Un’altra puntata senza eliminazione per la candelese. A giudicare i suoi piatti anche Paolo Vizzari, biellese d’adozione

«Non è più il momento di giocare in difesa» ha detto chef Antonino Cannavacciuolo a Carlotta Bertin, la candelese di Masterchef 15. La sgridata, che è anche un segno di stima, era dopo il piatto presentato al “pressure test”, la prova finale in cui si rischia l’eliminazione, nella nona serata del campionato italiano dei cuochi amatoriali. Ma la sua frittatina aromatizzata con un gelato fatto con un formaggio di capra spagnolo, benché semplice, era buona e le è valsa la salvezza e l’ingresso tra i migliori sette, destinati a tornare in onda giovedì 12 febbraio. Anzi, l’eliminata della serata, la pugliese Dorella, uscendo dalla cucina ha pronosticato proprio lei come vincitrice.Ma la strada è ancora lunga e la concorrenza tenace. Lo ha dimostrato anche la doppia puntata di giovedì 5 che per la giovane biellese era iniziata benissimo: nella prima prova ogni concorrente era in coppia con una chef diplomata da Roots, progetto sociale basato a Modena che forma donne migranti facendo sì che si specializzino in una cucina che non perda le loro radici, da cui il nome inglese della scuola-ristorante.
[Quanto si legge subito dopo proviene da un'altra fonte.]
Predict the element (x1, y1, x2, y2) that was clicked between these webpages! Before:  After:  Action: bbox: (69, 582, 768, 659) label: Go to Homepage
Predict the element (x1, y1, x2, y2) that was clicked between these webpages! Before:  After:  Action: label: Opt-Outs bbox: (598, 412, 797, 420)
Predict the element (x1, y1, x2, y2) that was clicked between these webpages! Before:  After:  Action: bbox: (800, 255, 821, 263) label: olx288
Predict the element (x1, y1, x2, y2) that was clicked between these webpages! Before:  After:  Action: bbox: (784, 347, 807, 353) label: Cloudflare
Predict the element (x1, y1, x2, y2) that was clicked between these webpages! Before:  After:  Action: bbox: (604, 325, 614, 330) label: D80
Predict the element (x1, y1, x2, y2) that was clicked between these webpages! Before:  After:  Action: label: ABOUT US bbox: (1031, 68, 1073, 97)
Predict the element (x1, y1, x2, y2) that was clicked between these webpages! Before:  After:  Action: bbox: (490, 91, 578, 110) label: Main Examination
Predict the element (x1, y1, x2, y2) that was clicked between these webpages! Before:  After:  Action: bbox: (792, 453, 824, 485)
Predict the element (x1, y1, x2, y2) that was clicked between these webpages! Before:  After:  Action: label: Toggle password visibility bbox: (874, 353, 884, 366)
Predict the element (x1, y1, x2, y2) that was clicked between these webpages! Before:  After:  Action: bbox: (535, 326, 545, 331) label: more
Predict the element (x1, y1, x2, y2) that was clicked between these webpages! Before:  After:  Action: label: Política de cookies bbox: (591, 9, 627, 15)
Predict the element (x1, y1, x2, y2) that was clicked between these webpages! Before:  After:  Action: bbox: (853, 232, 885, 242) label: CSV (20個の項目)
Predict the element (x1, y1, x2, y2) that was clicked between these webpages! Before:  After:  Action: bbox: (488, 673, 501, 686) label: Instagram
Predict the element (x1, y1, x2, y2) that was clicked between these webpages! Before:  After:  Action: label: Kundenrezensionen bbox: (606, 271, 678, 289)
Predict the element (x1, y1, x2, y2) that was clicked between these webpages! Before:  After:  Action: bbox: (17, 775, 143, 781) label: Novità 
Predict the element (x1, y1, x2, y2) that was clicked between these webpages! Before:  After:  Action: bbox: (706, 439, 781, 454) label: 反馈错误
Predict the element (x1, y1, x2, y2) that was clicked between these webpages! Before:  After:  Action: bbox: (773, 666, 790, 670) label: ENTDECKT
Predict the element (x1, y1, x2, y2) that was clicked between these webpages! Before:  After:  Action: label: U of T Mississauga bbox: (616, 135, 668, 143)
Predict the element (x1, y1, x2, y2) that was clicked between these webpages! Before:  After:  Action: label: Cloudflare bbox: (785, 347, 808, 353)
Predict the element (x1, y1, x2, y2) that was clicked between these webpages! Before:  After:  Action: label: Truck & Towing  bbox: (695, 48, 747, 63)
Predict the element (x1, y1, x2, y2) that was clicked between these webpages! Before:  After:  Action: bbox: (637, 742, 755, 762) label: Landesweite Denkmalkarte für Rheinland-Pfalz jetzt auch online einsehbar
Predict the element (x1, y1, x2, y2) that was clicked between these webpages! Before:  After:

La ricetta di Carlotta e di Mariam, che aveva come ingrediente obbligato il cardamomo, ha stupito i tre giudici e ha consentito di vincere la prova.

Il vantaggio acquisito, poter assaggiare un complicatissimo piatto da provare a replicare dello chef londinese Jeremy Chan, non le è bastato per diventare capitana nella terza sfida, quella in esterna che si è svolta a Bergen, in Norvegia. E qui c’è stato anche un sorprendente e casuale incrocio biellese: tra gli esperti chiamati a giudicare i piatti c’era Paolo Vizzari, bresciano di nascita e famiglia ma biellese d’adozione, figlio dell’ex direttore dell’Unione industriale Enzo Vizzari, che però è anche uno dei più famosi critici gastronomici italiani, una strada seguita anche da lui. Anche quella sfida però è andata male e l’ha costretta alla complicatissima prova finale, basata sulle creazioni del maestro gelatiere Paolo Guerriero. Ma l’esito è stato positivo.